Ignacio quiere que sus hijos se distingan por la obediencia, "hija de la
humildad", lo mismo que en otras órdenes religiosas se distinguen por otra
virtud. Imposible recoger los escritos, observaciones y recomendaciones en
las cartas y en las Constituciones, sobre la obediencia. Baste una cita más
de la llamada "carta de la obediencia", dirigida en 1553 a los Padres y
Hermanos de Portugal: "La obediencia es un holocausto, en el cual el hombre
entero, sin dividir nada de sí, se ofrece en el fuego de caridad a su Señor
por manos de sus ministros; y, pues es una resignación entera de sí mismo,
por la cual se desposee de sí todo, para ser poseído y gobernado por la
divina Providencia por medio del Superior, no se puede decir que la
obediencia comprende solamente la ejecución para efectuar y la voluntad para
contentarse, sino también el juicio para sentir lo que el Superior ordena".

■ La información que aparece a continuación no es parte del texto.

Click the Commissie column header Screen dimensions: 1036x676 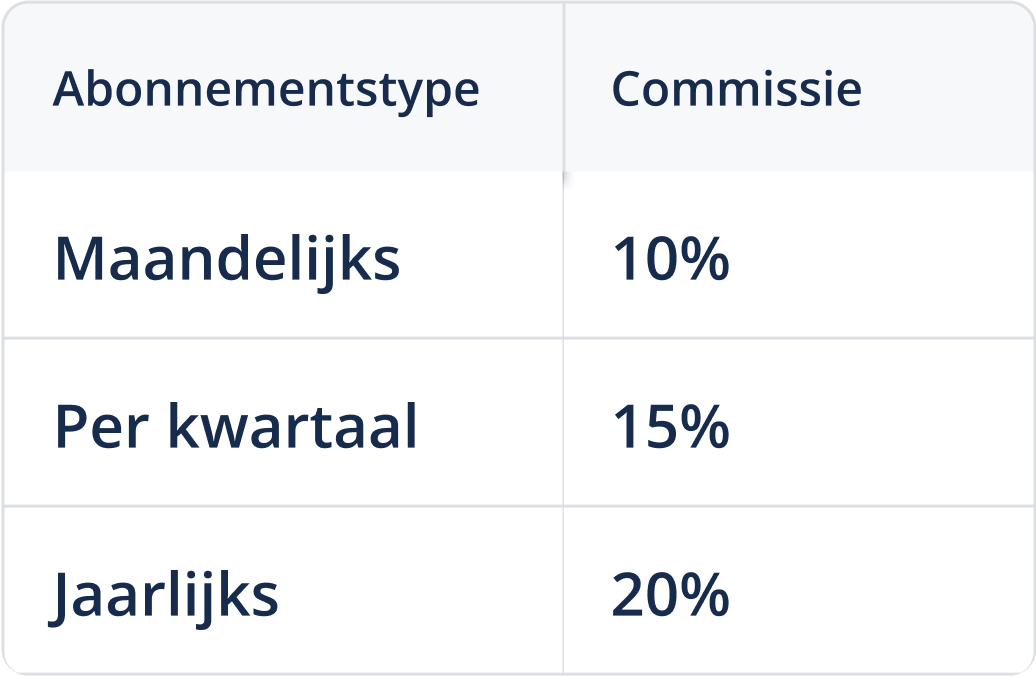[x=736, y=90]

En la quietud de Roma, con su salud quebrantada, Ignacio sigue su itinerario
interior: "siempre creciendo en devoción, es decir, en facilidad de hallar a
Dios; y ahora más que en toda su vida. Y siempre y a cualquier hora que
quería hallar a Dios lo hallaba". Le quedan quince años de vida que
entregará a la Iglesia, abierto a su catolicidad y vigilante a la voz
interior del Espíritu. Pasea por la celda o el huerto, deteniéndose a
contemplar las estrellas y bendiciendo a Dios, cuyos caminos se elevan sobre
los caminos de los hombres como el cielo sobre la tierra.